The bench itself characterised the subject as sensitive, signalling that it wishes to hear how the executive and legislature view intra-community inequalities and whether judicial interference here would overstep democratic boundaries.
The Case for a Creamy Layer
Supporters of extending the creamy layer argue on two fronts — moral and practical:
- Moral Logic: Reservation is meant to be remedial, not hereditary privilege. If reservations have helped a family climb socio-economic ladders, there is a moral case that their children — already advantaged by environment, education, and connections — should not continue enjoying elevated preferential access at the expense of others still struggling.
- Practical Equity: Limited seats in professional colleges and jobs mean that if affluent SC/ST families continue to draw benefits generation after generation, the ground-level beneficiaries remain underserved. A ceiling or economic filter could redirect opportunities to the most deprived among the same communities.
This line of reasoning resonates with many who see the current reservation model being captured disproportionately by a small subset of relatively well-off families.
The Counterarguments
Opposition to importing the creamy layer into SC/ST quotas stems from equally legitimate concerns:
- Historical Backdrop: Caste oppression and social discrimination endured by these communities cannot be reduced purely to economic measures. Raw income figures may not capture entrenched social exclusion, prejudice, or lack of access to networks that continue beyond class lines.

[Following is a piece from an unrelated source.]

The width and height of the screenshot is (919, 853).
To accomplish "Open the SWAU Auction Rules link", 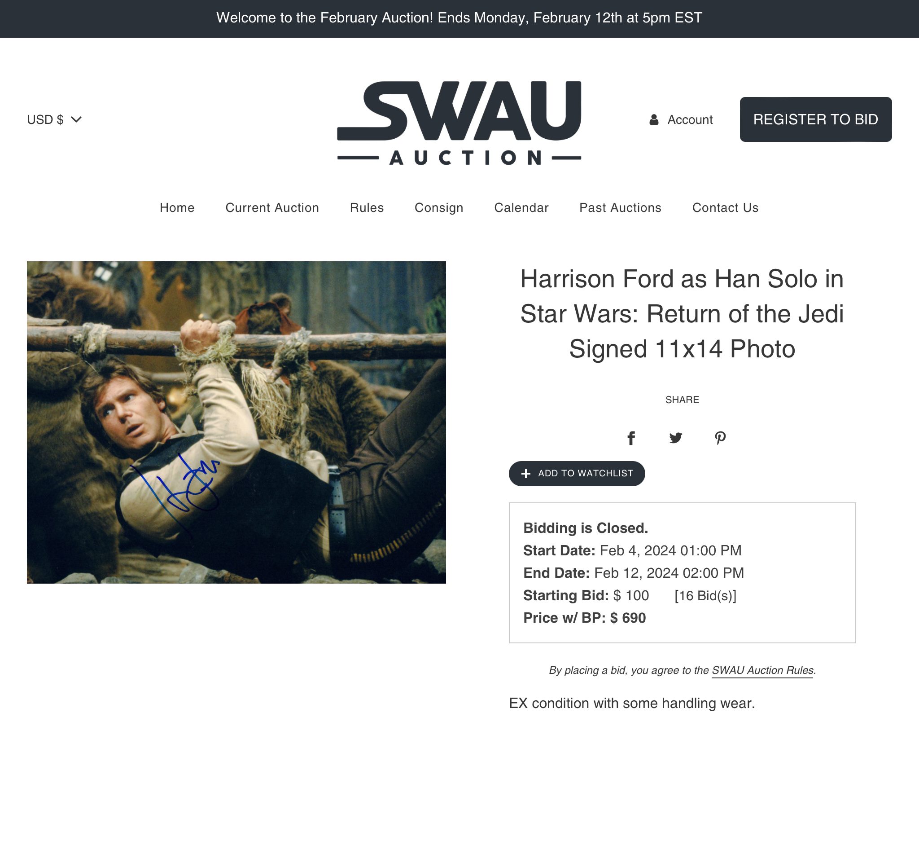I will 763,671.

- Constitutional Purity: Key defenders point out that the Indian Constitution does not explicitly mandate a creamy layer for SC/ST reservations, and any judicially imposed economic criteria risks judicial overreach into policy areas best left to Parliament.
- Social Cohesion: For many activists and organisations within SC/ST communities, reservation represents not just economic upliftment but dignity, representation, and historical justice — elements that risk dilution if reduced to numbers.
Who Decides, and How?
Herein lies the heart of the matter: the Supreme Court’s invitation to the Centre and states is a constitutional dialogue, not a directive. Reservations are created and managed by elected lawmakers under Articles 15 and 16 of the Constitution. It is, ultimately, for the legislature and executive to weigh socio-political realities, economic data, and constitutional principles before framing any policy to narrow or broaden benefits. Judicial input can frame the debate, but democratic legitimacy comes from Parliament.

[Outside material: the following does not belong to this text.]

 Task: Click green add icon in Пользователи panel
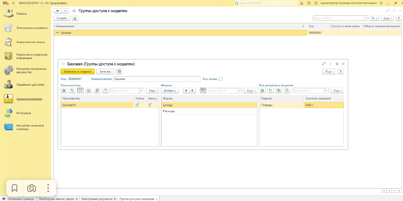(64, 90)
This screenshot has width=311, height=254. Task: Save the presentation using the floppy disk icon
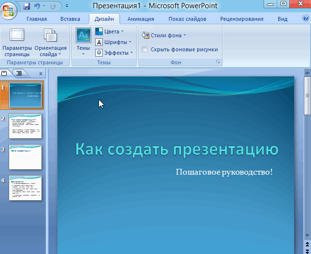(x=26, y=6)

A Wake-Up Call for Reform, Not an Endpoint
The Supreme Court’s step to seek opinions should not be seen as an attack on reservation itself. On the contrary, it is a call to renew the national conversation on how affirmative action can be more targeted, equitable, and true to its founding purpose. If the system ends up redistributing benefits to those who remain socially and economically deprived — whether by income, education, or opportunity — it will have been strengthened, not weakened.
For now, the ball is firmly in the legislature’s court. The government’s response — whether cautious, reform-minded, or dismissive — will shape the next chapter of India’s reservation policy, and possibly redefine how constitutional justice is delivered in practice.